## ISTRUZIONI DEL COMPITO
Riscrivi per intero le righe dei record che cominciano con quella contenente "How do I perform: Click" e terminano con quella contenente "point(885,42)", aumentando di 42 ogni coordinata nelle risposte e lasciando invariato il resto.

## RECORD FORNITI
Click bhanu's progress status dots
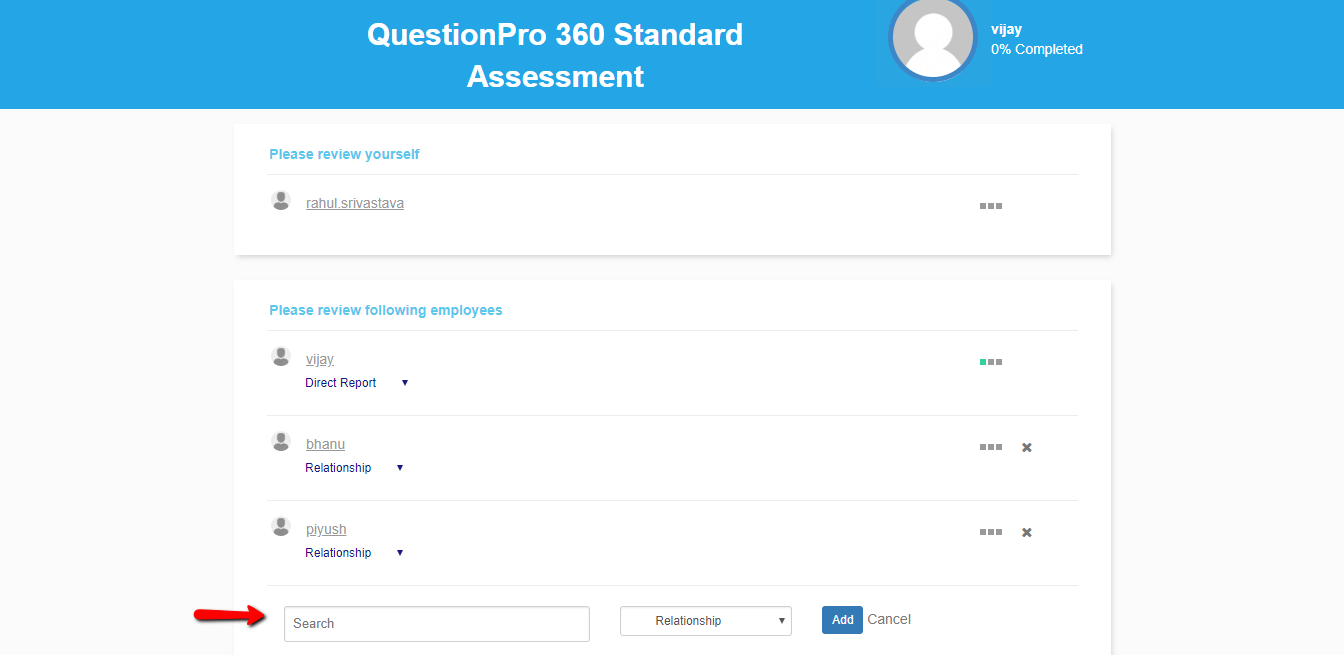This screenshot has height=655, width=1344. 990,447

...

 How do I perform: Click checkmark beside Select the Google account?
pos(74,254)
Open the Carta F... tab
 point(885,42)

## RISPOSTA AL COMPITO
 How do I perform: Click checkmark beside Select the Google account?
pos(116,296)
Open the Carta F... tab
 point(927,84)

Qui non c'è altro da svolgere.